**WORK REQUEST:**
Starting at the line that contains "Viewport: 1224px width, 498px", transcribe each line exactly through the end of the data below, and skip any pictures.

**INFORMATION SHOWN:**

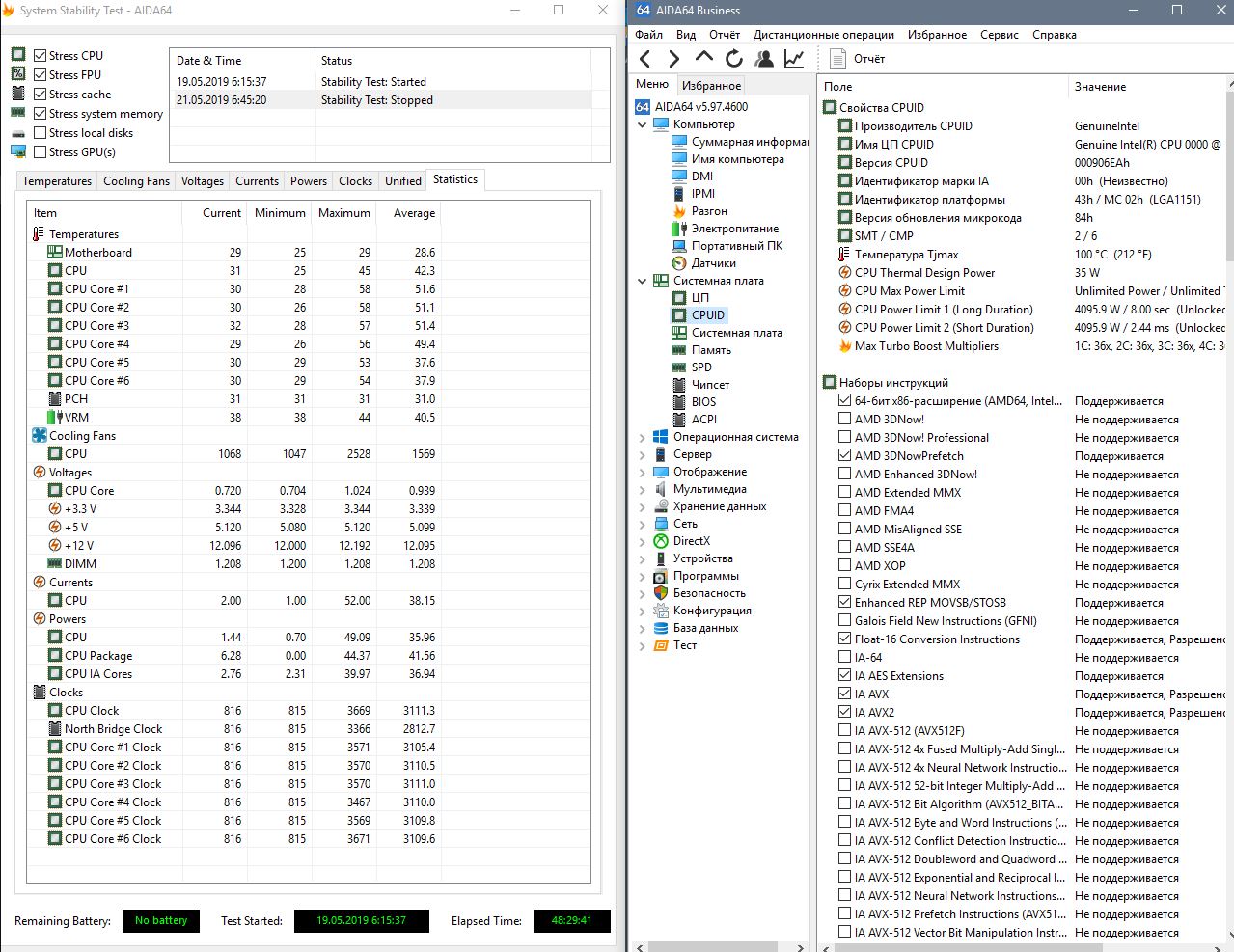This screenshot has height=952, width=1234.
Task: Open DirectX item in tree
Action: coord(691,541)
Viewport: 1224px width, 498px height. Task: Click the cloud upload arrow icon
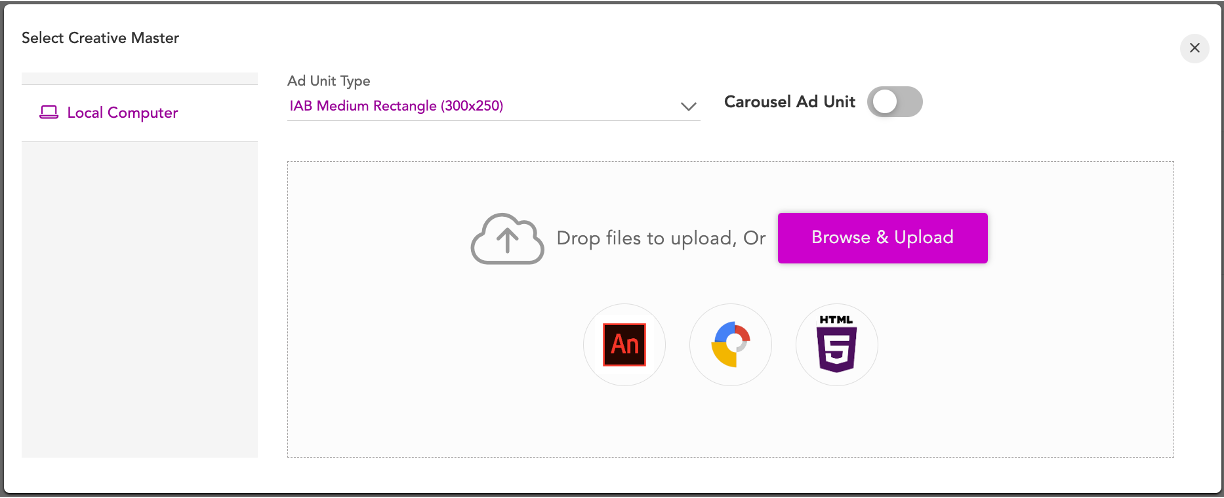(507, 240)
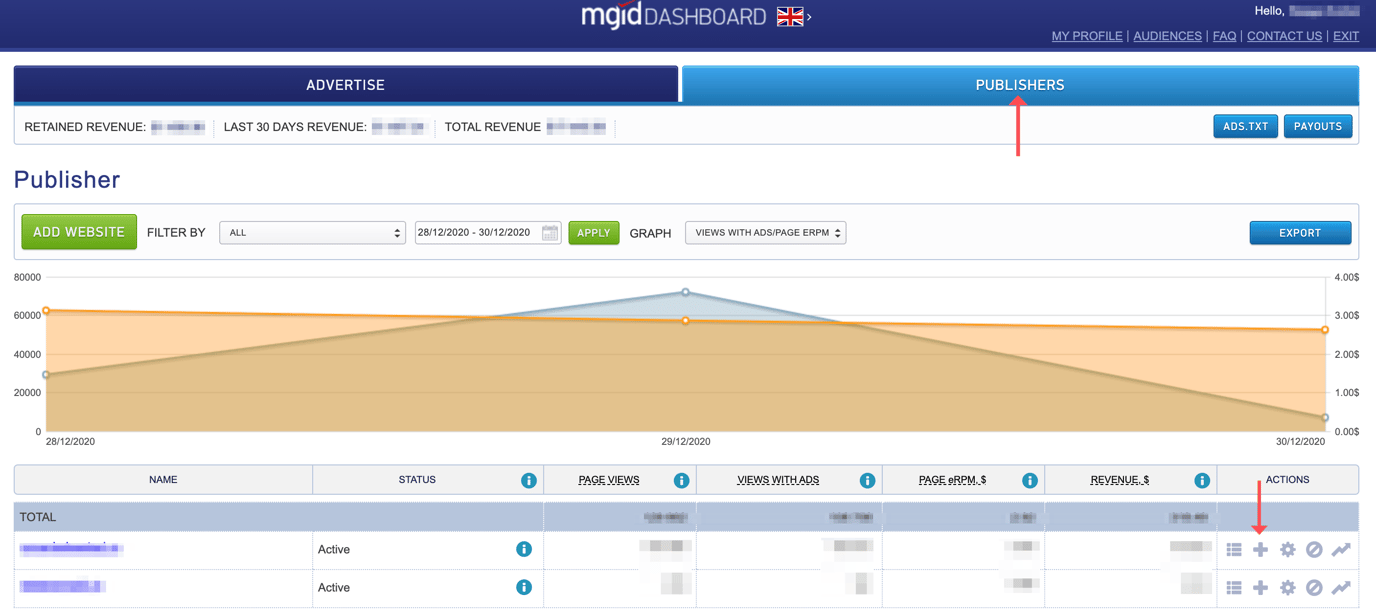Click the date range input field
1376x616 pixels.
[476, 233]
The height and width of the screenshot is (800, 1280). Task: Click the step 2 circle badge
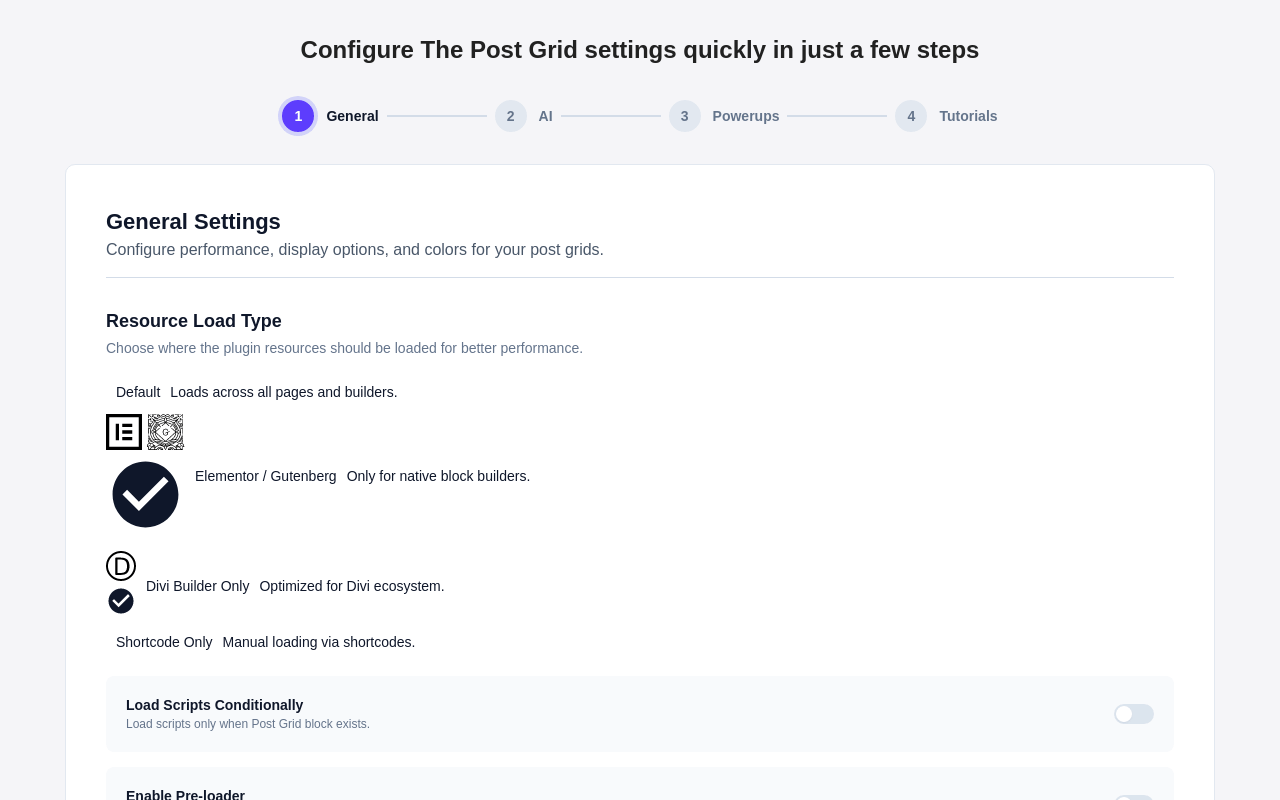point(510,116)
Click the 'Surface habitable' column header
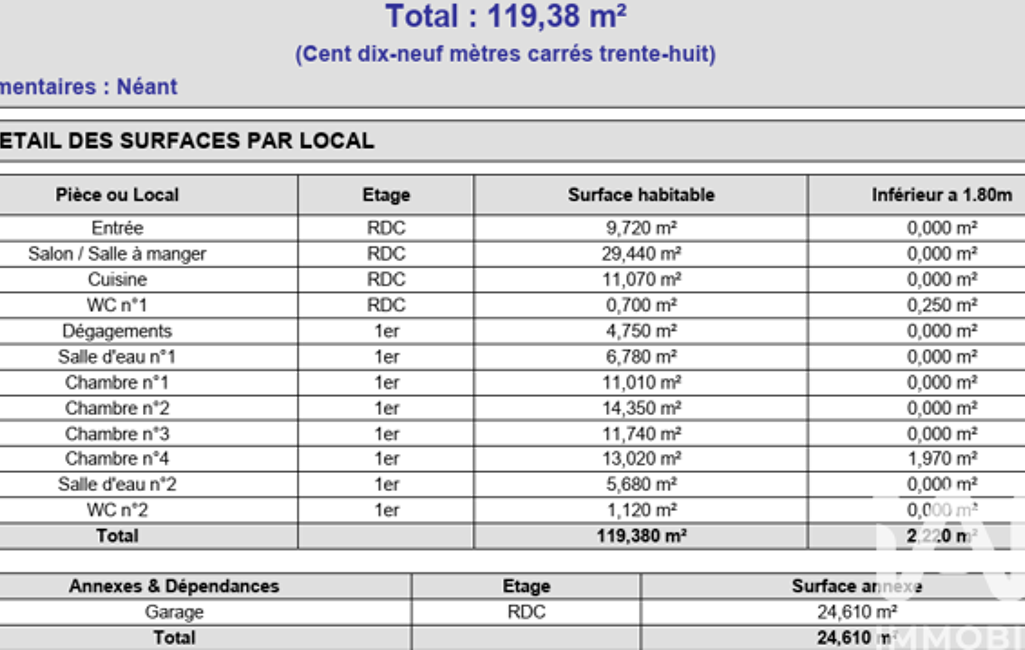Image resolution: width=1025 pixels, height=650 pixels. [641, 195]
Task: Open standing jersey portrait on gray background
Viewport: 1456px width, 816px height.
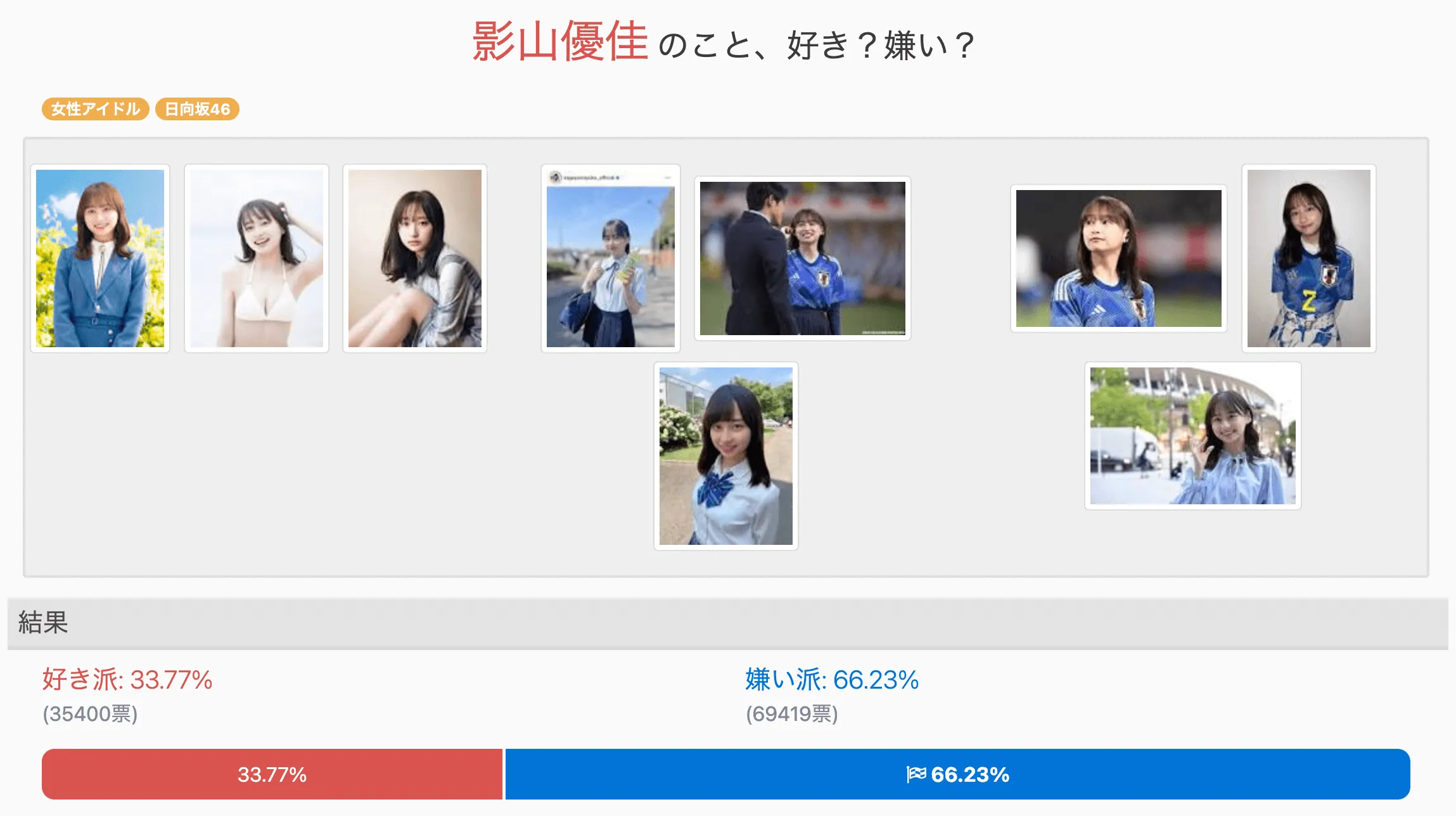Action: click(x=1309, y=258)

**OUTPUT BELOW:**
Viewport: 1224px width, 498px height. Task: Click the cloud upload arrow icon
(507, 240)
Click the date range input field
1376x616 pixels.
[476, 233]
The height and width of the screenshot is (800, 1280). Task: Click the step 2 circle badge
point(510,116)
Click the 'Surface habitable' column header
Image resolution: width=1025 pixels, height=650 pixels. [641, 195]
Task: Open standing jersey portrait on gray background
Viewport: 1456px width, 816px height.
Action: click(x=1309, y=258)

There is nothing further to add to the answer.